++++ Information supplied ++++
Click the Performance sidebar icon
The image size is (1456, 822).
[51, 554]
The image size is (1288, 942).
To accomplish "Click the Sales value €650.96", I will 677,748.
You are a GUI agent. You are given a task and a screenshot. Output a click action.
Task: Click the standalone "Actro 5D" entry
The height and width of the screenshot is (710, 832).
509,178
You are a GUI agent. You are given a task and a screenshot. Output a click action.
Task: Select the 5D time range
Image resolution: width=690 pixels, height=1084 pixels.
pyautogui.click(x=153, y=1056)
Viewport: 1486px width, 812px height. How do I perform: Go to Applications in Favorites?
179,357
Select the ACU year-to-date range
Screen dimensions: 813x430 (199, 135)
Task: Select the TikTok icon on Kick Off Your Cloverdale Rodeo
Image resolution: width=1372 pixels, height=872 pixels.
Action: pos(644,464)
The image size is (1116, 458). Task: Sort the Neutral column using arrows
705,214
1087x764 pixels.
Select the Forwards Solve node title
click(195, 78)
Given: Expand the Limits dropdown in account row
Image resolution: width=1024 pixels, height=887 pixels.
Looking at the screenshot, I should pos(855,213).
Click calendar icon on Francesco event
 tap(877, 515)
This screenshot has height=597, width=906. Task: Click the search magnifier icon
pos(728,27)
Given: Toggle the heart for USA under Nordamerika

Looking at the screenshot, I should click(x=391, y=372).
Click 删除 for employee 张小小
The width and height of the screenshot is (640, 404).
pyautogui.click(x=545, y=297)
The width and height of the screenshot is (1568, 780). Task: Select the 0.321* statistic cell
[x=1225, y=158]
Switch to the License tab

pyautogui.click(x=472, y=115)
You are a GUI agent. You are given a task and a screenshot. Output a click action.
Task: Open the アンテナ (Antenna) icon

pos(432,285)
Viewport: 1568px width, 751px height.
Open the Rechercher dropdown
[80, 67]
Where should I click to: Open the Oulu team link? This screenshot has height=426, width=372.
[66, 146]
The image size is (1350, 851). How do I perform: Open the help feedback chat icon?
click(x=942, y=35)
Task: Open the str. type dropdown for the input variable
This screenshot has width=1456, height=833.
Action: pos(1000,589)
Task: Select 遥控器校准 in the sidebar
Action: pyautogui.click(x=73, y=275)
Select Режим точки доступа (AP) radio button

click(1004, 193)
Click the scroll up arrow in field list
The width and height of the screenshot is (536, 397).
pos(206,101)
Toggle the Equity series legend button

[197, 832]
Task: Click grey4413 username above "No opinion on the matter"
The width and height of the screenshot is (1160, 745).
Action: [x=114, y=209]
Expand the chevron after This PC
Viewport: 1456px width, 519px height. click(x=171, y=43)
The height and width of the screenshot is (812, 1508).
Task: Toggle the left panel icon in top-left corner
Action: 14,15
++++
What is asked: Pull out each line of the data above that contains the word "pixels", and list those lines in their original order.

Problem solution:
Image resolution: width=690 pixels, height=1084 pixels.
Image resolution: width=1372 pixels, height=872 pixels.
1087x764 pixels.
Image resolution: width=1024 pixels, height=887 pixels.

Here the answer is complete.